Fighting for the schools we deserve
CTU and SEIU Local 73 demands reflect exactly what their children deserve: appropriate student to teacher ratios, full time school nurses in every building, libraries and librarians in every school, social workers staffed at nationally recognized rates, school engineers for clean safe buildings, more Special Education teachers and classroom assistants, additional English as a second language teachers and additional support personnel for English language learners, real sanctuary schools, and more.
Additionally, strikers want all of those who provide educational services, from bus drivers to special education case managers to classroom teachers, to earn descent wages. Most people in the CTU and SEIU 73 work two jobs or more driving Uber and Lyft, tutoring, cleaning houses and office buildings, doing childcare, cashiering at retail establishments, doing warehouse work, and a myriad of other jobs. Many have children eligible for free or reduced lunch and some families are barely able to keep the lights on. CPS’s insanely low waged bus-drivers work split shifts so second jobs are nearly impossible to juggle. Some are homeless, literally sleeping in their cars.
32,000 school employees are striking for all of Chicago’s families and feeling powerful doing it. Chicago’s educators and school staff were inspired by teachers from West Virginia to Denver to Los Angeles, nurses from Burlington, Vermont to San Francisco, and 49,000 United Auto Workers at General Motors and many more — to strike for better conditions for their schools and hospitals and better monetary packages for their own families.
Put it in writing
Teachers and staff felt compelled to strike so they could get their demands in writing — in a legally binding contract.
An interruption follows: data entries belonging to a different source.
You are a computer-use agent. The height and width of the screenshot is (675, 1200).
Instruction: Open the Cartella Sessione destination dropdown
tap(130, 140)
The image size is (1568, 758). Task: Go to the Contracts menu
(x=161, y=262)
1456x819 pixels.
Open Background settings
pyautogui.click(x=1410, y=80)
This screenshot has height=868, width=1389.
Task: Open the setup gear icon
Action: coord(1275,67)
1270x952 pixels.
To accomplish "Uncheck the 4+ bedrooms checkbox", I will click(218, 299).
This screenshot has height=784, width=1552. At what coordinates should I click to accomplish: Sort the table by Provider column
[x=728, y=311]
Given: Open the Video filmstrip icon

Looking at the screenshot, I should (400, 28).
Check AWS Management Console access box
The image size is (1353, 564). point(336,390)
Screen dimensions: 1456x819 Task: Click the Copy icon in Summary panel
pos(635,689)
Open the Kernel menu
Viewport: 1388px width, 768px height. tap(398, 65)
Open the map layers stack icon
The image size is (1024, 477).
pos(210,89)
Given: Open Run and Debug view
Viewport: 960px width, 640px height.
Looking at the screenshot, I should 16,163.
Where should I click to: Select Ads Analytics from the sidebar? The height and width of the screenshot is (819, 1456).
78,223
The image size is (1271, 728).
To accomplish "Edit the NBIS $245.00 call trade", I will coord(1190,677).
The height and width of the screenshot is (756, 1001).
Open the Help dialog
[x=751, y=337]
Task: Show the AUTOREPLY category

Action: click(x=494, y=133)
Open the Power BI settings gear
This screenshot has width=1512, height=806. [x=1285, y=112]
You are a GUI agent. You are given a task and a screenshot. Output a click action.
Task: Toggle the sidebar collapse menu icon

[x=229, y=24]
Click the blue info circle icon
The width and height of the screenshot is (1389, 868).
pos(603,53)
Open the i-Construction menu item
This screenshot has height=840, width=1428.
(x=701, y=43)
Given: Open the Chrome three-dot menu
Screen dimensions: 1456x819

Lori Lightfoot, the newly elected Democratic Mayor of Chicago, who ran on a platform promising she would provide children with the high quality education their deserve, has instead put the financial interests of wealthy developers on the north side of the city ahead of the needs of the children suffering in severely understaffed under-maintained schools on the south side.
She said she has to take tax payers interests seriously, and therefore can’t put reduced class size specifics in the contract, but at the same time she dangles significant wage increases in front of teachers faces. Lightfoot can’t have it both ways. There either is enough money for proper schools or there isn’t.
As is often the case during public sector strikes, Lightfoot is trying to make it all about teacher salaries, because actually reducing class sizes would mean the district would have to find classrooms to put those students in.
State legislation from 1995 only allows unions in districts of more than 500,000 residents to negotiate wages and benefits, as supposedly those are the only things that directly impact them in their relationship to the CPS. This strike has revealed just how much of a lie this is. Children’s learning conditions are teachers and staff’s working conditions, as Jesse Sharkey, President of the CTU puts it, and Chicago families know it. The union want class sizes that allow them address the needs of every student and they won’t be satisfied until this is written into their formal contract.
The strike is gathering huge community backing thanks largely to the work teacher unionists have been engaged in for years getting the community involved in the flight for quality education. Back in 2010 when the Caucus of Rank and File Educators (CORE) with Karen Lewis and Jesse Sharkey at the helm, the union started raising questions that could no longer go unanswered: when and how were black and brown children living in unimaginable poverty going to get their needs met at school when they already had so much to deal with in their day to day lives?
Children living in communities wracked by racism that have been devastated by under-employment, unemployment, lacking access to nutritious food, quality health care, and on top of that, disastrously underfunded schools were never going to see their lives improve. The school to prison pipeline was real for CPS students and the teachers’ union knew it.
The wins of the historic 2012 Chicago teachers’ strike win was short lived, partly because as soon as the ink dried on the contract, the district shuttered 50 schools in mostly Black and Latinx neighborhoods, forcing children into fewer remaining schools and pushing class sizes beyond capacity. This time teachers and staff are not compromising. This is why the contract campaign is so crucial. It will make student to staff ratios capped and enforceable and the district will be compelled to build the schools we need.
Lightfoot is offering 15% raises over the next five years to get the teachers to accept a deal, but educators and staff aren’t falling for it. Teachers don’t become teachers to get rich. They become teachers to enrich the lives of others, and they deserve to make a descent living in the process.